Bolsonaro ataca CPI em mais um descontrole verbal


(Imagem: Socialismo Criativo)

Por Mariane Del Rei, Socialismo Criativo


Em mais um descontrole verbal durante a live semanal, o presidente Jair Bolsonaro (sem partido) afirmou nesta quinta-feira (8) que vai ignorar um pedido da CPI da Pandemia, no Senado Federal, para que ele se posicione em relação a possíveis irregularidades na compra de vacinas.


O presidente da comissão, Omar Aziz (PSD-AM), o vice, Randolfe Rodrigues (Rede-AP), e o relator, Renan Calheiros (MDB-AL), enviaram uma carta ao presidente pedindo uma resposta sobre as acusações de corrupção, feitas pelo deputado federal Luis Miranda (DEM-DF), envolvendo o governo federal e o líder do governo na Câmara, Ricardo Barros (PP-PR), na negociação da vacina indiana Covaxin.


Durante a transmissão da live, ele atacou Renan, Aziz e Randolfe. Bolsonaro disse “que não vai responder nada para esse tipo de gente, que não estão preocupados com a verdade, e sim em desgastar o governo. Porque o Renan é aliadíssimo do Lula, quer a volta do Lula a qualquer preço”.

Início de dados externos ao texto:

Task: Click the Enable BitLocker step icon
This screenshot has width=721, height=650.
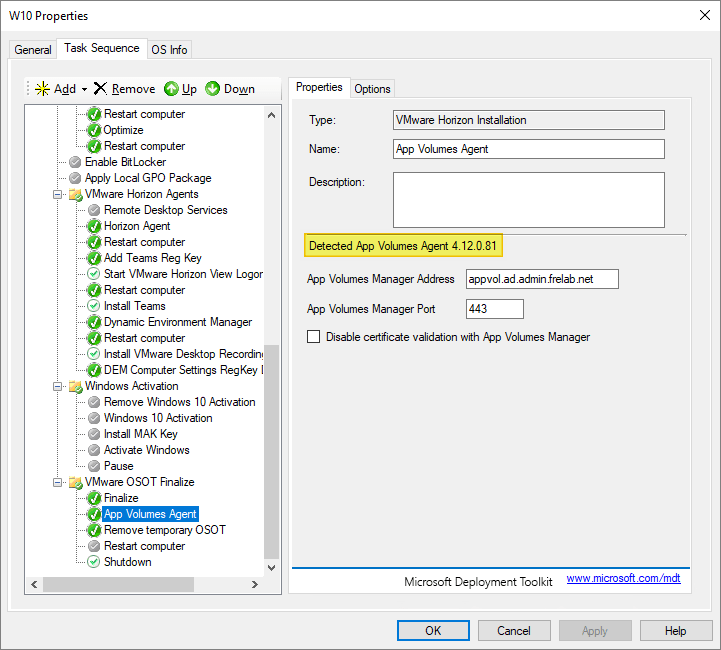Action: coord(75,162)
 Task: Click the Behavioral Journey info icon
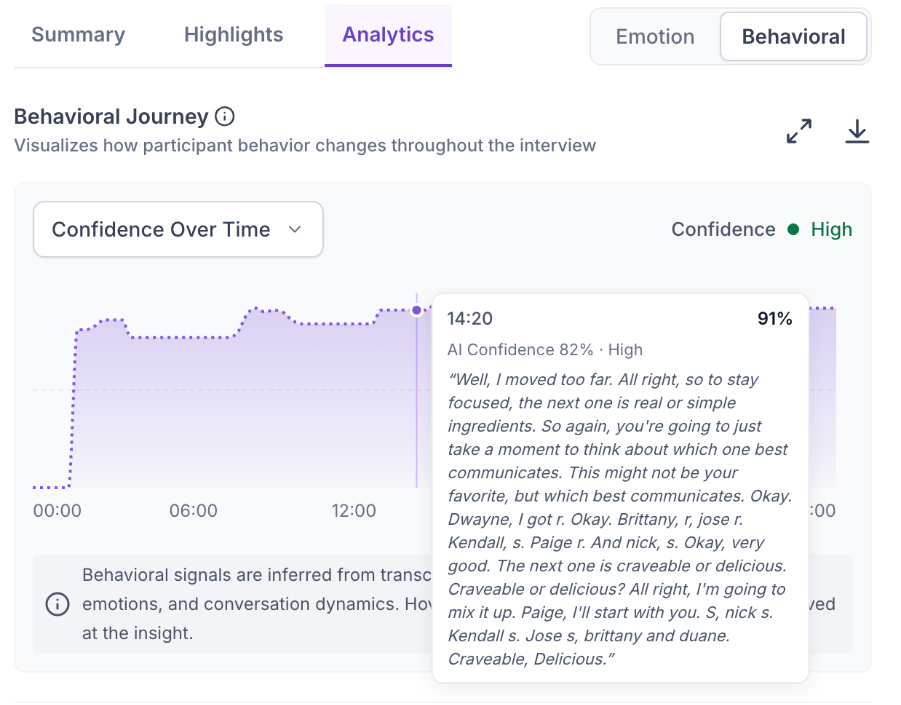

“Hoje, [os senadores] fizeram uma festa para eu responder perguntas na CPI. Sabe qual a minha resposta, pessoal? Caguei pra CPI, não vou responder nada. É uma CPI de sete pessoas, agora passaram pra seis, que não tão preocupadas com a verdade.” Jair Bolsonaro

O presidente ainda xingou Renan de “imbecil”, Aziz de “hipócrita” e Randolfe de “analfabeto”. Ele afirmou que o presidente da CPI planejou criar uma emenda para permitir que estados e municípios comprassem vacinas, sem licitação ou autorização da Agência Nacional de Vigilância Sanitária (Anvisa), para “escancarar as portas da corrupção”.


“É por isso que esses três da CPI estão revoltados.” Bolsonaro também disse que há “filtros” no Ministério da Saúde, dizendo que um servidor, sozinho, “nada pode fazer”. “Não gastei 1 centavo com essa vacina [Covaxin]. Não comprei uma dose sequer,” completou. No fim da live, ironizou os senadores e disse que eles podem “deitar” esperando a sua resposta.


Na sequência, questionou o que a CPI “produziu para reduzir o número de mortes” e cobrou que o ex-secretário-executivo do Consórcio Nordeste, Carlos Gabas (PT), seja convocado pela comissão. “Ele sumiu com 50 milhões de reais e não comprou um respirador sequer. Não tenho paciência pra ouvir patifes acusando o governo”.


Desobrigação do uso de máscaras

O presidente voltou a falar sobre sua ideia de desobrigar o uso de máscaras no país, que ele levou ao ministro da Saúde, Marcelo Queiroga.

“Assim como estados dos Estados Unidos que aboliram e desobrigaram o uso da máscara, conversei com o ministro Queiroga e ele está definindo o percentual da população vacinada pra adotar o mesmo procedimento aqui”. Jair Bolsonaro

“Deixo bem claro: se ele recomendar, a partir de tal data, o não uso da máscara, a não obrigatoriedade, quem quiser ficar usando, fique à vontade. Mas quem achar que não deve mais usar porque já foi vacinado ou já foi contagiado, é um direito dele. Democracia é isso”, disse Bolsonaro, novamente equiparando, sem qualquer ressalva, a condição de pessoas vacinadas e infectadas.


Ao mesmo tempo em que defendeu a atuação da compra de vacinas por parte do governo federal, ressaltando que “não teve uma vacina comprada por governador ou prefeito”, Bolsonaro voltou a dizer que, se depender dele, a imunização não será obrigatória.

“Quem achar que deve se vacinar, que se vacine. Quem achar que não deve, não se vacine. Afinal de contas, quem acredita na vacina está protegido, e quem não acredita, cuida da vida dele”. Jair Bolsonaro

“E não tem esse papo que quem não usa está estimulando outras pessoas a não usar. Isso é democracia”, disse Bolsonaro, em referência ao uso de máscaras.